他雇佣并部署了佣兵,也留下了隶属于公王骑士团的准骑士。
就这样有四个人被打败了?
「派出准骑士了吗?」
「是的。」
「即便如此,还是被打败了?」
出乎意料。但没关系。只要不轻易被打败就好。真正的战斗在那边潘-哈尼尔山脉……。
「士气低落。我们全都是单方面地挨打,第二次被击败的突击部队队长说他们是得了狂症的家伙。」
阿布奈尔的思绪被打断了。传令兵的话语比这更早地刺激了他的大脑。
对方的所作所为,以及他们的目的,一个个地自然而然地连接起来,形成了脉络。
「……这个混蛋。」
对方私自调走了一部分兵力。
不是说好不打全面战争吗?结果却调走了兵力?难道说即便局势不利,也要赢下这场并非真正的战斗,而是在正面进行的虚假战斗?即便如此又能留下什么呢?
‘之后是为了争取红披风骑士团参战的时间?’
不是。
边境卫队除了恩克里德和骑士兵力外,还有更多的人。将他们留在战场上只是因为克赖斯的过度担忧。
「几个人?」
传令兵眼力很棒。
「四个人出去了。」
「四个?狂症又是什么?」
「都说是疯子……」
平时说话利落,因此成为阿布奈尔传令兵的士兵,说话吞吞吐吐。
看来前线确实发生了诡异的事情。
阿布奈尔推开了水果派。
「从现在开始,传令下去,不要再打了。」
士气再烂,也不能打。他如此判断。
他认为无论是狂症还是其他什么,都不过是为了削弱士气而耍的手段。
误会了。
只是发生了克赖斯和阿布奈尔都无法预料的事情。
* * *
「是想用体型来挑衅吗?我去解决掉他。」
就在奥丁刚要挑衅的时候,阿兹潘也走出了一个杰出人物。
指挥官刚听完阿布奈尔派来的传令兵的话。
走上前来的那个人也拥有精湛的武艺。
「失败是不可原谅的。」
走上前来的那个人是阿兹潘公王骑士团的成员。
虽然不是排名前几的强者,但也是一名准骑士。
「喂!我要让你尝尝狂妄的代价!」
那名准骑士骑着马冲了出去。奥丁从马上下来,安静地享受着阳光,仿佛什么事都没发生。
他抬起头,面向阳光,闭着眼睛哼着小曲。
看到他那副样子,准骑士气不打一处来,连马都没下,就挥舞起了流星锤。
在马背上,加上马匹的加速,再注入意志,斜向下挥击,马背上沉重的黑线延伸开来,仿佛死神的镰刀般落下。
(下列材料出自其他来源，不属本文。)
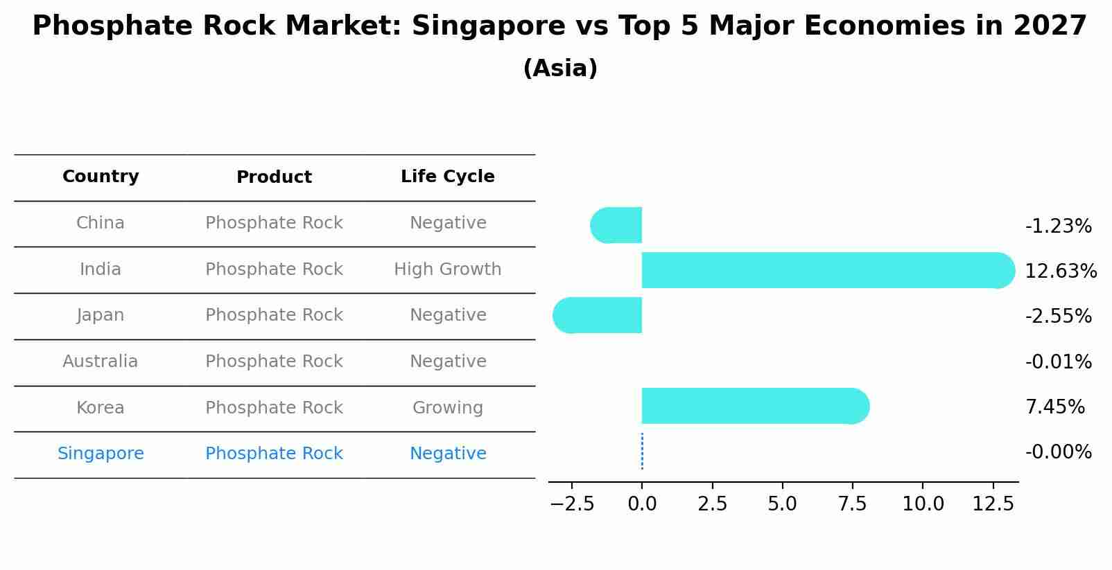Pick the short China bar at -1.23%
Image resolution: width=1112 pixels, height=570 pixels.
pos(617,225)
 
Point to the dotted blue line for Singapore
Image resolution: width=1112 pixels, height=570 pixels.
pos(642,452)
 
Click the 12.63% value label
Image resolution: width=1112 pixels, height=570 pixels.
pos(1060,271)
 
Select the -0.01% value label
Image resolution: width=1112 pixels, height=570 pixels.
pos(1058,362)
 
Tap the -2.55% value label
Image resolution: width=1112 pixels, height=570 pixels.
pos(1058,317)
奥丁听着马匹疾驰的声音和对方充满怒气的叫喊,叉开双腿摆好架势。
然后他抬起头,准确地看到了那道飞来的黑线。
奥丁瞬间计算出马匹奔跑的速度和到达的时机,然后伸出了手。他左手上戴着的粗糙铁制护手反射着光芒。
「咚!锵!」两声巨响震动着士兵们的耳膜。
那是骑在马上的阿兹潘准骑士和己方武术家交错时发出的声音。
流星锤中蕴含的意志,是誓要摧毁的决心。
奥丁没有强行与对手较量。他看似一无是处,但奥丁的特长是技术。
他伸出手,用臂铠手背附近削平的部位接住铁锤,然后一拧改变方向,同时空着的右手化作手刀,砍向对方的腰部。
决斗就此结束。
尽管外面有厚厚的衬垫,里面还有锁子甲,但奥丁的右手刀却无法阻挡。
血肉破裂,腰椎消失,一部分内脏散落在地板上。
对手并没有大意。他只是相信自己盔甲的坚硬,用铁锤往下砸。
然后,在坚持住之后,他打算利用骑兵的优势积累伤害,击溃对手。
这是他经常使用的「削肉」战法。
战场上第一次出场的对手块头也很大。
阿兹彭的准骑士制定的战术是因为他认为对手绝非等闲之辈,但奥丁一击就将其摧毁。
一开始水平差距就很大。
奥丁甩了甩手,说道:
「还有会打架的兄弟吗?」
「呜哇哇哇哇。」
话音刚落,在马上支撑着的阿兹彭的准骑士就吐着血摔倒在地。
当他的脚被马镫缠住,身体向前倾斜时,兴奋的马发出嘶鸣,抬起了前蹄。
被抬起的那个人,现在应该在神的身边询问自己何时死亡,是否真的死了,他的身体摇摇晃晃。
「他妈的,那是什么?」
阿兹彭部队最前面的一名士兵情不自禁地喃喃自语。
实际目睹的士兵中,有一半甚至不知道骑马出去的家伙为什么突然摔倒死了。他们只看到他冲出去就死了。